Jan Gunnar Hoff’s ‘Living’ is a fine ear catching opening and Matt Keegan’s ‘Cold Soul’ exploring the Scandinavian landscape is another compelling instrumental.
Eriksson’s ‘Lat till Far (Tune to my father)’ neatly encapsulates the cross fertilisation between jazz, folk song and viol.
Jenny was introduced to the tune by Tommie Andersson who plays lute in the Marais Project and they expanded it into a suite of Swedish folk songs.
Here, Matt McMahon’s arrangement uses a trio version with piano, violin and viol.
Eriksson’s arrangement of music from Hoff’s mass ‘Meditatus’ might also be classified as an instrumental with its sparse Latin lyrics.
Tommie Andersson’s influence is strong also in the songs he translates.

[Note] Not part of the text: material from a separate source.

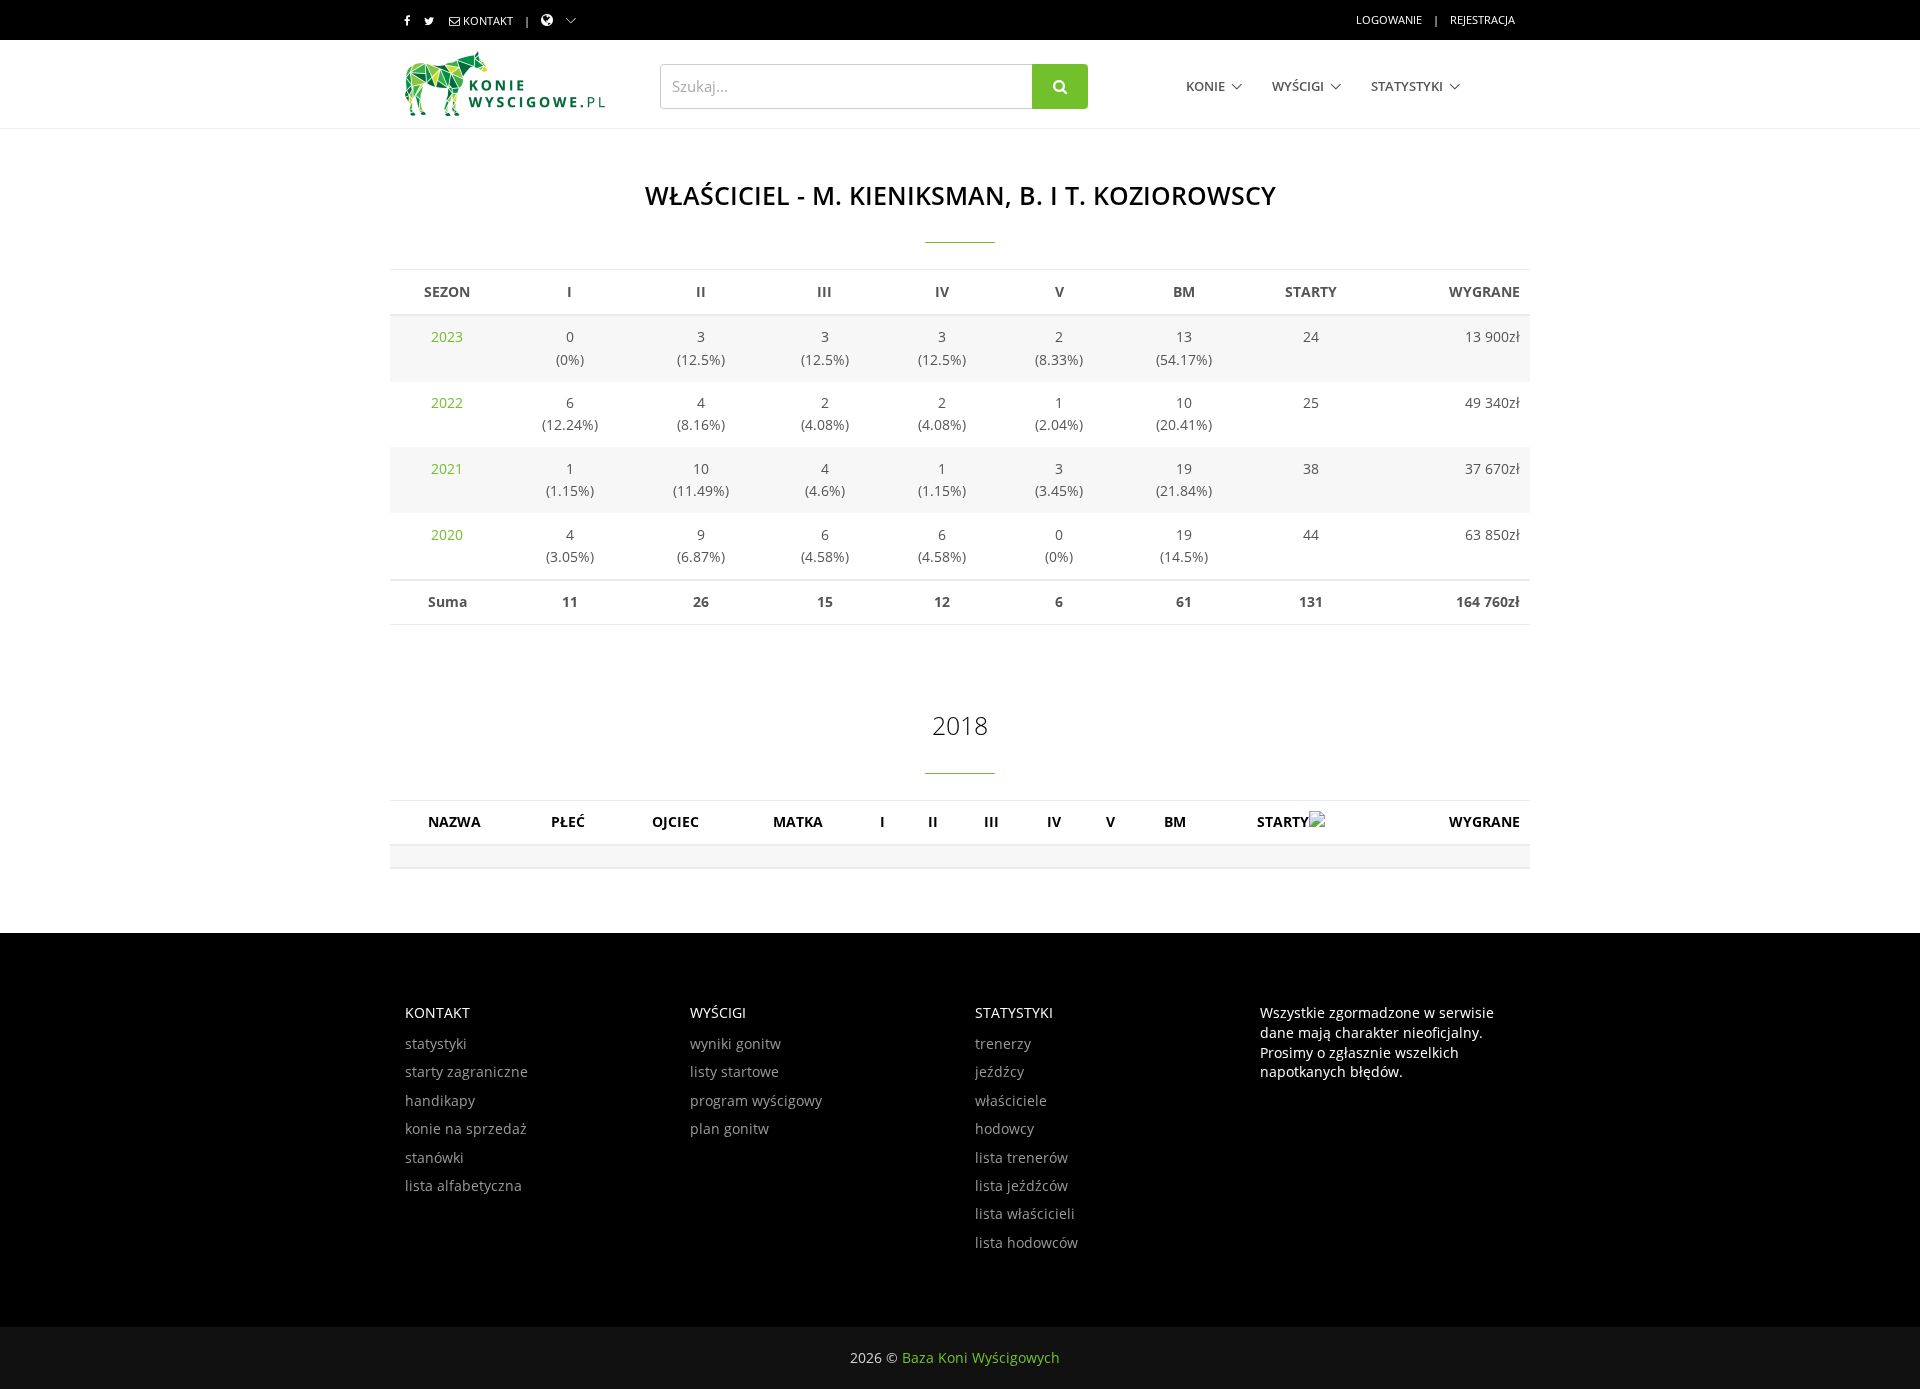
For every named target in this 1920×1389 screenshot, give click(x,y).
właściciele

These include ‘Peace on Earth’, ‘We are going to put on a fun dance’ and ‘When I was in my eighteenth year’, all given poignant expression by Bishop, who continues to impress with her versatility and energy.
Susie has already demonstrated huge talent with composition and voice with Chaika and on fiddle and vocal harmony with Miriam Lieberman.
Here she shows the benefits of opera studies and trips to Sweden as she makes the world of Scandinavian song her own.
‘The Tragedy’ by Siebe Pogson was commissioned by Eriksson and he presents part of a longer work here with original lyrics in English.
‘Believe Beleft Below’ has been adapted by Eriksson from the playing of the Esbjorn Svensson Trio with words by Josh Haden.
It features Keegan’s sax and Bishop’s soprano voice.
It sounds very much like a lullaby and makes a perfect ending for a generally superb album.
‘Fika’ translates roughly as ‘time out with friends’.
The instrumentalists of Elysian Fields clearly have a common vision of their ensemble roles.
While the melodic soloists and arrangers on FIKA stand out at different times, it is worth mentioning the subtle rhythm backing of Dave Goodman.
It is rare to find drum work which is so unobtrusive and blends so well with instruments and voice.
The fine teamwork is a great credit to Jenny Eriksson’s ability to enthuse and channel such diverse and prodigious musical talent.